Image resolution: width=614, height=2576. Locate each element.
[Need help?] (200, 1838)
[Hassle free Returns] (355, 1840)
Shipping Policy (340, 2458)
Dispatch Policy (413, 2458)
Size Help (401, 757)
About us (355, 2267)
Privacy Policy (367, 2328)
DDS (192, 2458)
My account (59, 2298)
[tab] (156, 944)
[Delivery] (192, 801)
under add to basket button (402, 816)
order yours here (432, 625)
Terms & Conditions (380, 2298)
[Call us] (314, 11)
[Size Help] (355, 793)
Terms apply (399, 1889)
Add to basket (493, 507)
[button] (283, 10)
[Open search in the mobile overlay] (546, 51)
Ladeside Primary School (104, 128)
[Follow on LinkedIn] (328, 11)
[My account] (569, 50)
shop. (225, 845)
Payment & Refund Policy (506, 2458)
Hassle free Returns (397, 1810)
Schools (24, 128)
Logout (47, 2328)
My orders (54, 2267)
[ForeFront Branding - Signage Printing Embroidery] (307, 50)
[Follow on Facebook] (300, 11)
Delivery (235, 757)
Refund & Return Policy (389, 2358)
****************************************
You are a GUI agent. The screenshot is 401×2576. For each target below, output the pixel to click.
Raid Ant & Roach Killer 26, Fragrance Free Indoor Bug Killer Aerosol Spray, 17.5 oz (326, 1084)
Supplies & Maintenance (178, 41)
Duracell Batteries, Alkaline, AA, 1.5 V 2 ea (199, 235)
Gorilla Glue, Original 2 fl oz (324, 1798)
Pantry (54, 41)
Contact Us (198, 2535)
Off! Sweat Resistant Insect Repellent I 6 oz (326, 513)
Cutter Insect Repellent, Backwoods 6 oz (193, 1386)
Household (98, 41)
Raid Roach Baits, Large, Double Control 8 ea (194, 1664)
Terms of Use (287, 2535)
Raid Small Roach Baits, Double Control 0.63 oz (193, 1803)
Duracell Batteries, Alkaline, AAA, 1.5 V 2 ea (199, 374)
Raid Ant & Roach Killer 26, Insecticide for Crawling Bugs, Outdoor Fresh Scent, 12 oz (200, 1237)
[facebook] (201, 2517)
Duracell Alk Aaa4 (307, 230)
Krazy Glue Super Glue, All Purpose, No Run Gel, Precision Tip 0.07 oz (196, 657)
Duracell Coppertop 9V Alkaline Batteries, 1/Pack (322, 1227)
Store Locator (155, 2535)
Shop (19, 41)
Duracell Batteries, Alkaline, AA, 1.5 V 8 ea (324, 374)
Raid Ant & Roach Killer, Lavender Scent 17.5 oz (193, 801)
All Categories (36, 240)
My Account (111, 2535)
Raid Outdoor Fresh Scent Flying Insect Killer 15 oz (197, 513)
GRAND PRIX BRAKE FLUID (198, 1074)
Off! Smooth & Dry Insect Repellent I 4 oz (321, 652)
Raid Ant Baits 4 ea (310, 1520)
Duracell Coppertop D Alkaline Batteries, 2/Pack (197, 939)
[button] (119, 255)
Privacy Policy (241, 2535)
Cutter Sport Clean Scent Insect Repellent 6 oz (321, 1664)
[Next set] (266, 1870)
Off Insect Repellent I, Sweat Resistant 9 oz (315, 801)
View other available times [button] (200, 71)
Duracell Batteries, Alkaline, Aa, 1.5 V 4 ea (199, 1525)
****************************************
* [Work instruction] Please output exactly the lines between the one holding "Dispatch Policy (413, 2458)" and the one holding "[button] (283, 10)" in the records above, inclusive, and nothing more.

* [Exercise output]
Dispatch Policy (413, 2458)
Size Help (401, 757)
About us (355, 2267)
Privacy Policy (367, 2328)
DDS (192, 2458)
My account (59, 2298)
[tab] (156, 944)
[Delivery] (192, 801)
under add to basket button (402, 816)
order yours here (432, 625)
Terms & Conditions (380, 2298)
[Call us] (314, 11)
[Size Help] (355, 793)
Terms apply (399, 1889)
Add to basket (493, 507)
[button] (283, 10)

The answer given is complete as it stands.